Task goal => Put the records from the beginning through the line containing "Action: (135, 85)" into a Markdown table with the columns Row and Line. Give each line its own numbered row and leave out any blank lines.

[Data listing]
————————

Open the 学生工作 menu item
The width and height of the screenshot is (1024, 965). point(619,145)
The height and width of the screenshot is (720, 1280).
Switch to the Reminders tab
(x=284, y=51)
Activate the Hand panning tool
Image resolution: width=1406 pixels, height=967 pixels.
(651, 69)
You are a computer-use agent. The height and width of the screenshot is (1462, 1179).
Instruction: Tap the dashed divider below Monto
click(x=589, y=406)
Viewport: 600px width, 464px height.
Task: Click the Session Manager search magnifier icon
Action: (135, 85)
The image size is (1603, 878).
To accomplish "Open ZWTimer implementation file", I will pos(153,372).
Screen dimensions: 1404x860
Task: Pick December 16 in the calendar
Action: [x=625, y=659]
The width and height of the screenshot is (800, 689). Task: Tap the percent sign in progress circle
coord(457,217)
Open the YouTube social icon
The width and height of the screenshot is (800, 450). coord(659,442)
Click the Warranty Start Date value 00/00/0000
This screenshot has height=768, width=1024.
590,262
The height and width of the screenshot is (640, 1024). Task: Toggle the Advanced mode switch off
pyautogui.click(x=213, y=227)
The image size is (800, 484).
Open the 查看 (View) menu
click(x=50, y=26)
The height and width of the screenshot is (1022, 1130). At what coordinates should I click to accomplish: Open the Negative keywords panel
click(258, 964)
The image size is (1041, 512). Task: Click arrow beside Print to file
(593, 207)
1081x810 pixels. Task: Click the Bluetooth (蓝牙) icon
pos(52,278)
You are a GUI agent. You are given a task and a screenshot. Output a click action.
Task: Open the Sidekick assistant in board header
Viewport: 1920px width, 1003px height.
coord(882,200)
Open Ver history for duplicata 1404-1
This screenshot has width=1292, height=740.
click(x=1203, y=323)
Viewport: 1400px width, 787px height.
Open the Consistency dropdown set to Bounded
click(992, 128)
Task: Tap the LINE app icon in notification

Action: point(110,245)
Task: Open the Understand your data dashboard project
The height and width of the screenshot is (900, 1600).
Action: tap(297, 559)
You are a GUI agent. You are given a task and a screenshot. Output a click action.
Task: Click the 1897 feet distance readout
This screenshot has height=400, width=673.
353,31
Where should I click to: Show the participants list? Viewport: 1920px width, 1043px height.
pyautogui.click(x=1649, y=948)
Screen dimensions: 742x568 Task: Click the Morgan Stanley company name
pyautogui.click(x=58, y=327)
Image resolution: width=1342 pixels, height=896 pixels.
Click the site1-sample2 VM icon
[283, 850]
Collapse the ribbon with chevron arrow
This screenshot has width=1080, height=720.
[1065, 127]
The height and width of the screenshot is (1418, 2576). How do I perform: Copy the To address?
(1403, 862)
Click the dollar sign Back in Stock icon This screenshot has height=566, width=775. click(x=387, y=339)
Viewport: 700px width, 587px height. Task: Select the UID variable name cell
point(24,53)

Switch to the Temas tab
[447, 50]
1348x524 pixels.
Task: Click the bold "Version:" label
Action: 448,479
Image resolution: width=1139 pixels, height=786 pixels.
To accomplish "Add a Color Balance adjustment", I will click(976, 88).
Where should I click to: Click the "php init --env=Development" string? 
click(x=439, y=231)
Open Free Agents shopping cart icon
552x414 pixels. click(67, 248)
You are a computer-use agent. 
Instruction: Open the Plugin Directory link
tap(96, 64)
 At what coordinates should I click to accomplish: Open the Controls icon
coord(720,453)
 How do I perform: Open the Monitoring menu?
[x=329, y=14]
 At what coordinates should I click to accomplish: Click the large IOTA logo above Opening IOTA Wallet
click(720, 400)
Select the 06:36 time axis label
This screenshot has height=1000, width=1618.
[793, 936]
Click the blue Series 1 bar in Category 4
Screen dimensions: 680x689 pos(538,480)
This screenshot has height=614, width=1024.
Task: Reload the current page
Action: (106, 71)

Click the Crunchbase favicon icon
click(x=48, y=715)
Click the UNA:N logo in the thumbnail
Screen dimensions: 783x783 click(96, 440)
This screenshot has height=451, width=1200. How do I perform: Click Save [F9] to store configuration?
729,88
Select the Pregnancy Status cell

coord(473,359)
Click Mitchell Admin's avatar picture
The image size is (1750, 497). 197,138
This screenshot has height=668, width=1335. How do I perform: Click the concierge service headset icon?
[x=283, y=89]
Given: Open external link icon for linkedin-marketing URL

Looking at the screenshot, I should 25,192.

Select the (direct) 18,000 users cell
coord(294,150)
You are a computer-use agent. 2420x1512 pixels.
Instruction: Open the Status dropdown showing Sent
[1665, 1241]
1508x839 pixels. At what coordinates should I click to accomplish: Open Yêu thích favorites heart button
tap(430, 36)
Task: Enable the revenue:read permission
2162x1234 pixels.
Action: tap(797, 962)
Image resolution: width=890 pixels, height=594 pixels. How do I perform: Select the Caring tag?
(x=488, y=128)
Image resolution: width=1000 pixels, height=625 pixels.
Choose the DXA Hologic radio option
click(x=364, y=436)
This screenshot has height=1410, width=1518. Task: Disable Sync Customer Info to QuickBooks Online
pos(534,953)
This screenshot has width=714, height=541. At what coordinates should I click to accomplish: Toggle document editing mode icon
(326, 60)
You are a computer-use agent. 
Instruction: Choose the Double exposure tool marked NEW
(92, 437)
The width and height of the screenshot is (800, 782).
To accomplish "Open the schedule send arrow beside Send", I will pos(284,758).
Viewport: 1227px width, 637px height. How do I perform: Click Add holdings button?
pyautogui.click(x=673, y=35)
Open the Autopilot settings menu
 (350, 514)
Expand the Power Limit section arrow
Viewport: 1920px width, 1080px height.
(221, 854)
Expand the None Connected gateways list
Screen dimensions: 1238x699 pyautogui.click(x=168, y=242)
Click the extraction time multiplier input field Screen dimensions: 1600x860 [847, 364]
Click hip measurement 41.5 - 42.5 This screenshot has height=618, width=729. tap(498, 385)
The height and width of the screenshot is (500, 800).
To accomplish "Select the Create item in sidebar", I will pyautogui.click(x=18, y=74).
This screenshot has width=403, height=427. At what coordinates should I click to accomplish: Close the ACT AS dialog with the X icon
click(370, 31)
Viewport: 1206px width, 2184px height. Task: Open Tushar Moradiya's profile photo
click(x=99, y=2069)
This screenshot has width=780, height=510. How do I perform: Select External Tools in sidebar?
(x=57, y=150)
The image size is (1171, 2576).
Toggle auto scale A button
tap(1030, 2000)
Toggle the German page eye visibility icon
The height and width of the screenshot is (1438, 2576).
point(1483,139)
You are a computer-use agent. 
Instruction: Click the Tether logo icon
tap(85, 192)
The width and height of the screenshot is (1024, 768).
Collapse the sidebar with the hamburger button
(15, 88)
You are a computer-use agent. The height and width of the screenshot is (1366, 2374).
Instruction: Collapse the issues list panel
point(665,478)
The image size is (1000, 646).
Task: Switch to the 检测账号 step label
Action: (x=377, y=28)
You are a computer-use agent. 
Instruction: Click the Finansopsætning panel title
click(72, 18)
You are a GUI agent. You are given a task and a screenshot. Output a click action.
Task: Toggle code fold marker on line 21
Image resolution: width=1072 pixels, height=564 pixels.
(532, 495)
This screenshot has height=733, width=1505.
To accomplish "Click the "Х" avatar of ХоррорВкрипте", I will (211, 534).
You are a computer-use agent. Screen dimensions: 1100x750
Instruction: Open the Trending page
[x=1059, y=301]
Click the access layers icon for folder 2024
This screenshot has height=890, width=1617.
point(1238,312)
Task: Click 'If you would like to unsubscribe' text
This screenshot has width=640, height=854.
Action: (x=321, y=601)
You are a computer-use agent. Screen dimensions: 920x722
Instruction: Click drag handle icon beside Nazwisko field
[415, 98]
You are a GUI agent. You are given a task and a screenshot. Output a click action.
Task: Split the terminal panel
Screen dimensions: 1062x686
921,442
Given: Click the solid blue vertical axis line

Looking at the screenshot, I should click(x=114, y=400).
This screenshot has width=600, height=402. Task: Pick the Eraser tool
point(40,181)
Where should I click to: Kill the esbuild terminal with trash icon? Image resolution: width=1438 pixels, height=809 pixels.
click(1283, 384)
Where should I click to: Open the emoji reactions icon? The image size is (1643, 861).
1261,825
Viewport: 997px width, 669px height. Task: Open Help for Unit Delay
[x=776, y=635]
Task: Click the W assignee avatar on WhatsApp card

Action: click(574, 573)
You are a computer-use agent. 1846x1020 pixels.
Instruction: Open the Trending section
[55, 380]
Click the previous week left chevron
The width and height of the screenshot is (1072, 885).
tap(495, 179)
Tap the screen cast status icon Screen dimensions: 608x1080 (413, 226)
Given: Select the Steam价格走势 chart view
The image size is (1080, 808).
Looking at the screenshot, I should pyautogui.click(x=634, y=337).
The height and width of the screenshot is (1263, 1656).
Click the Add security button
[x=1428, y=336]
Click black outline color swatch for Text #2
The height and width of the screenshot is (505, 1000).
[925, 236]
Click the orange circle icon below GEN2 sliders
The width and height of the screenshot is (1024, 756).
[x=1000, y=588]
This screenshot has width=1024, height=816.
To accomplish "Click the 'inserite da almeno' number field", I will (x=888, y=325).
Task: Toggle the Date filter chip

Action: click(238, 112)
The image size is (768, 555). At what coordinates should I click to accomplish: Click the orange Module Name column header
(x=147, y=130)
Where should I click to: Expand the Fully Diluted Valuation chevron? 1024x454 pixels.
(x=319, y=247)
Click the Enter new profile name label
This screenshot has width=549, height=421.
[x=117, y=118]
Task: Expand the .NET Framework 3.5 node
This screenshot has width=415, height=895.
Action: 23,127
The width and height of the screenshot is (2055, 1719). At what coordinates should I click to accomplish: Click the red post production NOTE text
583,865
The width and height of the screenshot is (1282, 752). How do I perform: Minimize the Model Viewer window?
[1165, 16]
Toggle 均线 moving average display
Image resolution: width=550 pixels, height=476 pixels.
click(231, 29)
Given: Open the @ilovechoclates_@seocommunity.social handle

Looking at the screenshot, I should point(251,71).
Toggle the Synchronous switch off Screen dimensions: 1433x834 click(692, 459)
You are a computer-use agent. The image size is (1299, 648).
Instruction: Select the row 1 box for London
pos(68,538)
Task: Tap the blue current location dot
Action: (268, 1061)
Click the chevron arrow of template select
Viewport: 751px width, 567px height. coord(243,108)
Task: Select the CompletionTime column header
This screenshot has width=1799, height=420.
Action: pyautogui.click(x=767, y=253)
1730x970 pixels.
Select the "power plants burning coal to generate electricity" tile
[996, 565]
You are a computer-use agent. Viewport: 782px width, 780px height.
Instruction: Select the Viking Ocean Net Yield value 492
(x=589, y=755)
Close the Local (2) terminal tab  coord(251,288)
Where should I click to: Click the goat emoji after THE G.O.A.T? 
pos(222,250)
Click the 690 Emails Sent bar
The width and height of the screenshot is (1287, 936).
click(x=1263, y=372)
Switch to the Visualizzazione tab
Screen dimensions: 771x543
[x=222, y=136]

————————

Result for this exercise =>
| Row | Line |
|---|---|
| 1 | Open the 学生工作 menu item |
| 2 | The width and height of the screenshot is (1024, 965). point(619,145) |
| 3 | The height and width of the screenshot is (720, 1280). |
| 4 | Switch to the Reminders tab |
| 5 | (x=284, y=51) |
| 6 | Activate the Hand panning tool |
| 7 | Image resolution: width=1406 pixels, height=967 pixels. |
| 8 | (651, 69) |
| 9 | You are a computer-use agent. The height and width of the screenshot is (1462, 1179). |
| 10 | Instruction: Tap the dashed divider below Monto |
| 11 | click(x=589, y=406) |
| 12 | Viewport: 600px width, 464px height. |
| 13 | Task: Click the Session Manager search magnifier icon |
| 14 | Action: (135, 85) |